BOSTON — Eight years have passed since Boston Bruins left winger Benoit Pouliot's father, Sylvain Pouliot, died of leukemia.
But not one day passes without Pouliot thinking of Sylvain, who passed away in February 2004.
"He took care of me and got me involved with hockey and sports and that's why I am here right now," Pouliot said. "It's because of him. Obviously, I think about him every day. Yeah, it's been a long time. But at the same time, he's my dad and so it's something you have in the back of your mind all the time."
Sylvain is a tremendous source of motivation for Pouliot, who scored the game-winning goal against the Tampa Bay Lightning last night here at the TD Garden. Pouliot netted his goal 11:34 into the third period, breaking a 2-2 tie. The Bruins went on to win 5-2.
Right now, Pouliot, who has five goals and seven assists in his last 10 games, is playing terrific alongside Chris Kelly and Brian Rolston on Boston's extremely hot third line.
The 6-foot-3, 199-pounder has 14 goals and 16 assists this year, tying his career-high 30-point regular season in 2010-11 with the Montreal Canadiens. And that's in 11 fewer games.
Pouliot's career hasn't lived up to expectations yet. Projected to be a prolific scorer, he has 102 points over parts of six NHL seasons.
Pouliot is determined to have a successful career for himself and for his dad, who Pouliot believes still is watching him.
"I just want to do something out there for him," Pouliot said.
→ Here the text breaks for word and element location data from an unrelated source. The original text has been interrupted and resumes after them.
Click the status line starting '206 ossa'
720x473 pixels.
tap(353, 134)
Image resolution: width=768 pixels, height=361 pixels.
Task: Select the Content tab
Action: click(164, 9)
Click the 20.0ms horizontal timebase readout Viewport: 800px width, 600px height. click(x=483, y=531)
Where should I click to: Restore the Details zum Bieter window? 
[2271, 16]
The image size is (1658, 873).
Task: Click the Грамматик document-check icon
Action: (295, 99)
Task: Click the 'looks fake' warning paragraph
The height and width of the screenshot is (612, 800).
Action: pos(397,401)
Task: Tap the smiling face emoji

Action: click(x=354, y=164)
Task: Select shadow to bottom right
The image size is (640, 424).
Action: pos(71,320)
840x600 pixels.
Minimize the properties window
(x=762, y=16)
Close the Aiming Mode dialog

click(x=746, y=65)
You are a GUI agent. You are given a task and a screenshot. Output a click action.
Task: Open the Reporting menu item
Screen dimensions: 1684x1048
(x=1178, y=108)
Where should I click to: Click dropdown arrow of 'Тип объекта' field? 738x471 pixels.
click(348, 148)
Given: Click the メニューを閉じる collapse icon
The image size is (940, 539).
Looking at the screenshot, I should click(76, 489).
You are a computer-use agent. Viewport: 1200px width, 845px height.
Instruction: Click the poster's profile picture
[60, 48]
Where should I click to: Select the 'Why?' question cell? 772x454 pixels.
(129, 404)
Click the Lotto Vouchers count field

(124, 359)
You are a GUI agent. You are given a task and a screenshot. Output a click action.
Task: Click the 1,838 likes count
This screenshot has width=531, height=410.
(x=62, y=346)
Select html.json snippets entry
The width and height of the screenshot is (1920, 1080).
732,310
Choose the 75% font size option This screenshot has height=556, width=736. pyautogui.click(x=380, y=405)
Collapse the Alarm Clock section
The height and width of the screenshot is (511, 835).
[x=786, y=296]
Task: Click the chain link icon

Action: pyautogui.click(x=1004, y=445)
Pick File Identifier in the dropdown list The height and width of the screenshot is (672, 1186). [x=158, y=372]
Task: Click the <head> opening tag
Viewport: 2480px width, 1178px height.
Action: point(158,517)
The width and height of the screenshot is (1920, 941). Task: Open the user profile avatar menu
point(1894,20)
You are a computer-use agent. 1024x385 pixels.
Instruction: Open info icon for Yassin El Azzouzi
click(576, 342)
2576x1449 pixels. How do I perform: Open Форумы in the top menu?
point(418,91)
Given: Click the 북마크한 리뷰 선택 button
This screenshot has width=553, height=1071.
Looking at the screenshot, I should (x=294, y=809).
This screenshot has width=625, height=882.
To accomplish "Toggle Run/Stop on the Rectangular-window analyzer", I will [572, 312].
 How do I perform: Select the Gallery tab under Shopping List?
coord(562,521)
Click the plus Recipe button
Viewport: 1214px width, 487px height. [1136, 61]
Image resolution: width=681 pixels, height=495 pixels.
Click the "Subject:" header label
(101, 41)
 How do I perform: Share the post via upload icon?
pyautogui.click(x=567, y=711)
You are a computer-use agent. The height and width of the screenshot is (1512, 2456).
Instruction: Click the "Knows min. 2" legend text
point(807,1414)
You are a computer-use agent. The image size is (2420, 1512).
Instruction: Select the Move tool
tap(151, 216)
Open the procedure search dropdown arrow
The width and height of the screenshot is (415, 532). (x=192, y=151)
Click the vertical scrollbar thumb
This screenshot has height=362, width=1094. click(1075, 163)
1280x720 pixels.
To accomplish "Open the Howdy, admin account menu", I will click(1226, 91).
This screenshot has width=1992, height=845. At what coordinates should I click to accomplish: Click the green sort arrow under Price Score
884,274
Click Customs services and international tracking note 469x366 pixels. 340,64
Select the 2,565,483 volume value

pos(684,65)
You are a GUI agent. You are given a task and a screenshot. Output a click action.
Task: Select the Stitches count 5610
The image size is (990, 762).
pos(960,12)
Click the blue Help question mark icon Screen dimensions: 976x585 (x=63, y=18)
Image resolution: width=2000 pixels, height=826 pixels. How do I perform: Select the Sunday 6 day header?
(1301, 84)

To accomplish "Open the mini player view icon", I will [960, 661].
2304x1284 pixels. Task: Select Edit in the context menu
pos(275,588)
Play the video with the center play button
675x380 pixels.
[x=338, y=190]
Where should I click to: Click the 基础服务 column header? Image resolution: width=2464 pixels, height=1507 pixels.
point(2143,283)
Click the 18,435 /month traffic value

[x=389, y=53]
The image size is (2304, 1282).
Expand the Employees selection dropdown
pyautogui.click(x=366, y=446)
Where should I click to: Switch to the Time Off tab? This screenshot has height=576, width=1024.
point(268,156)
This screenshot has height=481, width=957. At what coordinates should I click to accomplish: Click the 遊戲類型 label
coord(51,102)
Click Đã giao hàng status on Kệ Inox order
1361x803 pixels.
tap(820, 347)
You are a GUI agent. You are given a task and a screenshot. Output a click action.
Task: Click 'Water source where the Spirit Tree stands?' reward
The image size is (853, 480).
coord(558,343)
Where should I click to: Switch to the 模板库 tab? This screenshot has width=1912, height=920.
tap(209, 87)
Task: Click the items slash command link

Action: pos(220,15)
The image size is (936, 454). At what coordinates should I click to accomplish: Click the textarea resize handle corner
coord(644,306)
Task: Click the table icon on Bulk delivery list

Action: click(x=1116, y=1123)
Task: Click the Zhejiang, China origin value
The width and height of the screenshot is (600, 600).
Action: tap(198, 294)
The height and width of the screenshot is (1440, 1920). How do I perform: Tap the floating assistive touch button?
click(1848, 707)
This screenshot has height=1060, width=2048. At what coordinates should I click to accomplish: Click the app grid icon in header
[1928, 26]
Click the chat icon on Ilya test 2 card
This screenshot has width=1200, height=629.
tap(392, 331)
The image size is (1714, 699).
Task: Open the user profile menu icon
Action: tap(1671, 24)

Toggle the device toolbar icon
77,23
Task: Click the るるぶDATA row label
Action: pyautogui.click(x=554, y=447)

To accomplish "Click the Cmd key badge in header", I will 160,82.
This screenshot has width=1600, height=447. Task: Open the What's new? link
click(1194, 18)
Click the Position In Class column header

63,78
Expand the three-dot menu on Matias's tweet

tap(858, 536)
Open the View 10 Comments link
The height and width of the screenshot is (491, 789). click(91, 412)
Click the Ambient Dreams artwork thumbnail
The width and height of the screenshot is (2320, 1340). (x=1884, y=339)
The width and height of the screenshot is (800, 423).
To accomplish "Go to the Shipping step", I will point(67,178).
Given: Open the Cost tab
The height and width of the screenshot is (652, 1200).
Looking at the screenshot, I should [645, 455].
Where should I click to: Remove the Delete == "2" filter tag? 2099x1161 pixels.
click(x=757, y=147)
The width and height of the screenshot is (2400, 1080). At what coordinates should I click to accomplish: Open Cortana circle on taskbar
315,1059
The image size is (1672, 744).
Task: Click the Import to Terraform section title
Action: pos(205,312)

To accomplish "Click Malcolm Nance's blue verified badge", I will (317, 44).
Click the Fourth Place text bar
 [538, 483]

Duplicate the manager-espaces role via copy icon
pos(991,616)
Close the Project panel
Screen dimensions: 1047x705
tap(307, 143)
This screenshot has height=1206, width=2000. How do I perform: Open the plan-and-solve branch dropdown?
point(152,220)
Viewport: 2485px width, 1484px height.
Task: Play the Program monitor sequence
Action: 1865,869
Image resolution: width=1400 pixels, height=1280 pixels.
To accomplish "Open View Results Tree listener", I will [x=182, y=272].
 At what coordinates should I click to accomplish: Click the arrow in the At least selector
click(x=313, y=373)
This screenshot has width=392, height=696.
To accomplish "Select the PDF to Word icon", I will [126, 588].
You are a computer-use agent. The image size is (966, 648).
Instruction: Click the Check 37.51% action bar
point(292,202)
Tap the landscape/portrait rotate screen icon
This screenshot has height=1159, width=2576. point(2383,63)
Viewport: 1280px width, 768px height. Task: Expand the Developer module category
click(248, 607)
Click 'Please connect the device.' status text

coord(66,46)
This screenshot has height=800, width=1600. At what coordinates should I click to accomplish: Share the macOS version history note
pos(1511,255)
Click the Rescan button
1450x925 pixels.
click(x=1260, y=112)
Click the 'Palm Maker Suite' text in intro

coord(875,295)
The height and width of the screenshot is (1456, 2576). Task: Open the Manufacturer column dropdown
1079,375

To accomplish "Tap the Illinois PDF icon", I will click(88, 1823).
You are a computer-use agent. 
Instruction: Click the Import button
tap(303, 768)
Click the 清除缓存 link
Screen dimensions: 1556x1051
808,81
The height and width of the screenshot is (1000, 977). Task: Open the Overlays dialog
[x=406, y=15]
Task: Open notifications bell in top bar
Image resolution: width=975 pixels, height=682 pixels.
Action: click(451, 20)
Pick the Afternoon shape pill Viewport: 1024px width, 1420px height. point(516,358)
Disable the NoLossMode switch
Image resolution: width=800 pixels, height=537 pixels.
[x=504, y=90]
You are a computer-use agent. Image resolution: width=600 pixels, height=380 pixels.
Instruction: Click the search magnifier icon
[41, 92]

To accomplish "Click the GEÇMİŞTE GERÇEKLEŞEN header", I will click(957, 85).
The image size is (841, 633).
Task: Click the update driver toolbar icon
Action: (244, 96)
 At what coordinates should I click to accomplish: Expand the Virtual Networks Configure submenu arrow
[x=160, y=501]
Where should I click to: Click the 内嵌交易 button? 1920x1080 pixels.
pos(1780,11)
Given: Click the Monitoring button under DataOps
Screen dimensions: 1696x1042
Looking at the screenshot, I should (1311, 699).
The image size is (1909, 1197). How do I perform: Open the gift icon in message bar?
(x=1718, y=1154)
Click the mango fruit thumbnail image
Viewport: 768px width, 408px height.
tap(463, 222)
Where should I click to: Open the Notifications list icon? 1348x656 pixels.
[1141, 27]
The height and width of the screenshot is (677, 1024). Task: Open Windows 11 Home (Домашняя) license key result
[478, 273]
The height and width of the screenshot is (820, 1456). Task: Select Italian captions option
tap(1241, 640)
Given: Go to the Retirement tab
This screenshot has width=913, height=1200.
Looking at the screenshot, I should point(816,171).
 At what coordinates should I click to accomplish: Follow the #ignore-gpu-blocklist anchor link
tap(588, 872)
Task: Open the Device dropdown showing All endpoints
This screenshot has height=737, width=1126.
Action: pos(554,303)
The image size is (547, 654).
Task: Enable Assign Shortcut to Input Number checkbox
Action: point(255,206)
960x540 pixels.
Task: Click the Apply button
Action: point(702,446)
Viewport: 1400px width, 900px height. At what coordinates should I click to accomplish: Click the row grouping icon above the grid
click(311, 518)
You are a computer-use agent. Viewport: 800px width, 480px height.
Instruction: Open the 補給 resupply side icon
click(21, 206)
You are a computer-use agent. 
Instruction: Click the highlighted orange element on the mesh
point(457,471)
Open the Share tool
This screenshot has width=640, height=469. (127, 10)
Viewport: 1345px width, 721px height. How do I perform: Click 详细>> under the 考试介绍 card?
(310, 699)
The Minnesota Wild selected Pouliot fourth overall in the 2005 draft — the same draft Sidney Crosby was taken first overall by Pittsburgh.
Pouliot played in just 65 games over parts of 3 1/2 seasons with Minnesota, tallying just nine goals and nine assists. He spent most of his time in the minors before being dealt to Montreal on Nov. 23, 2009.
Pouliot played 118 games over the next season and a half with the Canadiens, scoring 28 goals and adding 26 assists. He then signed with the Bruins during free agency July 1, 2011.
He has gone through stretches where he has been very efficient offensively — such as the way he has played over the past 10 games.
But there have been stretches where he hasn't played well at all — such as his 17 straight games from Jan. 24 through March 3 when he recorded just one goal and no assists.
"It's tough," he said. "There's not always ups. There are downs and you have to deal with it. ... It's hard. You try so hard to do the right thing and sometimes it's not clicking at all."
Sylvain Pouliot was a hockey player himself. And he was extremely proud of Benoit who scored his first ever Ontario Hockey League goal while playing for the Sudbury Wolves in February 2004 — the day before his father died.
Benoit's father did not completely understand what people were telling him during his final days. But Benoit still called home to his mother, Diane, and told her to tell Sylvain he had scored his first OHL goal.
"That was nice," Benoit said. "That (playing for Sudbury) was what he wanted me to do."
Sudbury had just called up Benoit. He had been living at home while playing for the Hawkesbury Hawks of the Canadian Junior Hockey League.
"It was a call-up and I didn't know if I should go or stay home," he said, as he wanted to be near his dad at that time. "But from what I know he (Sylvain) wanted me to go and he just wanted me to play hockey."
Sylvain coached Benoit's baseball teams during the summers and helped turn him into a huge baseball fan.
"I played baseball until I had to stop because of hockey," said Benoit, a Blue Jays fan. "I loved it and I sure miss it. It was nice."
Life is good for Pouliot right now. He is about to enter the playoffs with the defending Stanley Cup champions and he just might be on the hottest line in hockey.
In the last six games, Pouliot, Kelly and Rolston have combined for nine goals and 16 assists.
The Bruins acquired the 39-year-old Rolston from the New York Islanders at the trade deadline Feb. 27. Rolston has 12 points in his last seven games.
"He (Rolston) has been in the league so long he knows what's going on out there and (he is providing) leadership and a lot more right now and it's helping us a lot," Pouliot said. "Our line is clicking."